At UT, there is no “one-stop shop” for students in need of academic advising. In order for students to find their academic way on the Forty Acres, they have to first figure out where exactly to seek help.
Students pursuing interdisciplinary learning at UT –– anyone seeking dual degrees, double majoring, pursuing a minor, on a pre-professional track and anyone whose general education requirements necessitate enrollment in courses outside of their major –– will eventually find themselves navigating the complexities of overlapping course requirements.
UT has a decentralized academic advising model –– advisors are accessed through individual academic departments. This approach, while designed to foster advisors’ deep knowledge of their specific departments and colleges, is not optimal for students pursuing interdisciplinary learning.
To more fully and efficiently address advising needs and support both students and advisors, UT should transition to a model of academic advising that centralizes advising resources.
Students are shouldering the burden of locating the resources and information necessary to address their complex curricular concerns. Moreover, individual counselors, with an already heavy workload, must also hunt for answers to support students with academic questions outside of their major.
UT’s academic advisors are isolated in their own departments and unable to effectively help students figure out cross-disciplinary situations. Students often have to juggle conflicting recommendations of multiple advisors who have no unifying platform that supports their collaboration.

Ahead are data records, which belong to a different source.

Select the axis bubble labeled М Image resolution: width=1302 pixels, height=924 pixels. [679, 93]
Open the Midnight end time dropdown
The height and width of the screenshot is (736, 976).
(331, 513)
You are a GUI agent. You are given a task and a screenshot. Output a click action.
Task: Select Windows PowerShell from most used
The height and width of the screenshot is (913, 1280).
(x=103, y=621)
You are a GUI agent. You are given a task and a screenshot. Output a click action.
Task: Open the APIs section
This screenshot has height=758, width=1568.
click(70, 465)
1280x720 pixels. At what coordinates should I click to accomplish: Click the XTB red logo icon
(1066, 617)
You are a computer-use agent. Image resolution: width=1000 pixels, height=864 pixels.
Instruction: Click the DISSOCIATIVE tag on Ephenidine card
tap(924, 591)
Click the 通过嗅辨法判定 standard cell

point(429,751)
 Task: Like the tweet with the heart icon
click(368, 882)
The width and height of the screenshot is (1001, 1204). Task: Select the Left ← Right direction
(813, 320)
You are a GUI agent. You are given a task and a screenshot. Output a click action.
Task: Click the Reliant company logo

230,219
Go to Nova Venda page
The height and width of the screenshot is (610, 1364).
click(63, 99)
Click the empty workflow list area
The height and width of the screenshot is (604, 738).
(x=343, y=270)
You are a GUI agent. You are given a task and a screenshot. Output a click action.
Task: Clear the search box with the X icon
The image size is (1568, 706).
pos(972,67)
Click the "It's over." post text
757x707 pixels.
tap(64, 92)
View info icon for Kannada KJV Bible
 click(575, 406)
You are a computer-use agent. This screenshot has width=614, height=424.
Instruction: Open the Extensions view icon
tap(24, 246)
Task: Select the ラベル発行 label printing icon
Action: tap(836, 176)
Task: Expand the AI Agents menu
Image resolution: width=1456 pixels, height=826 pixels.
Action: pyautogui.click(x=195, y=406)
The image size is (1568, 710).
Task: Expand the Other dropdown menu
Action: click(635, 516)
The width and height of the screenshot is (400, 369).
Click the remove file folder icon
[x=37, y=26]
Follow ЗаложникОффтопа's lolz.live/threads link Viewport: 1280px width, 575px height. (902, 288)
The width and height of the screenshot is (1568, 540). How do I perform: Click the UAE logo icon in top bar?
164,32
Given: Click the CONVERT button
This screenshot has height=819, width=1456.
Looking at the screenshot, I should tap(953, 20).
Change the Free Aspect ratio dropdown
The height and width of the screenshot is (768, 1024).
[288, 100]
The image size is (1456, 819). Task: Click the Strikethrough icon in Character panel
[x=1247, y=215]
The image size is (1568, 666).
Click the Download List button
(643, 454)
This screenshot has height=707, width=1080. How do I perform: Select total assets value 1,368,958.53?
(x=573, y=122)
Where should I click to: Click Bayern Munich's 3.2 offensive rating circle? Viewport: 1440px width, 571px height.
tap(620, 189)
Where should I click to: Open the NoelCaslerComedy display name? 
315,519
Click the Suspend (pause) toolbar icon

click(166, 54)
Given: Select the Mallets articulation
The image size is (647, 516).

By creating the Academic Counselors Association (ACA), UT’s academic advisors have shown they know that the lack of centralization is a pressing issue.
“As an organization, we host monthly meetings that provide advisors with opportunities to share knowledge and information from their respective departments, and we also work closely with Texas Advising Excellence (TAE) to help connect advisors to each other and to campus resources outside of our departments,” said Nyesha Brown, communications coordinator and webmaster of the ACA and academic program coordinator at the McCombs School of Business.
While this is a step in the right direction, it does not solve the problem. Advisors need institutional support, rather than casual forums, in order to develop a deeper knowledge base of the academic advising landscape as a whole.
Aryan Bhalla, economics and sustainability studies sophomore, echoes this sentiment.
“Before every semester when I am registering for my classes I have to go to different advisors and I ask them for their suggestions, and they have a hard time helping me,” Bhalla said. “They often have to say ‘I don't know what classes you should take for your other major.’”
While a fully centralized advising model –– one in which all advisors are accessed through a common portal and all advising is integrated and fully collaborative –– may not be feasible for a university of UT’s size, there are aspects of this model that would enhance student advising at UT. In fact, most four-year institutions feature a model that incorporates some aspects of a centralized approach to academic advising.
A central office could also house all pre-professional advising in one place and answer general questions about registration, credits and testing.
A more centralized academic advising model would ensure that students unfamiliar with the landscape of university education have easy access to the guidance they need. This model would ultimately better serve UT’s equity goals and its mission to serve all students.
Academic advisors would have access to not just the depth but also the breadth of knowledge necessary to help students navigate their educational options.
Strelitz-Block is a Plan II and Anthropology sophomore from Austin, Texas.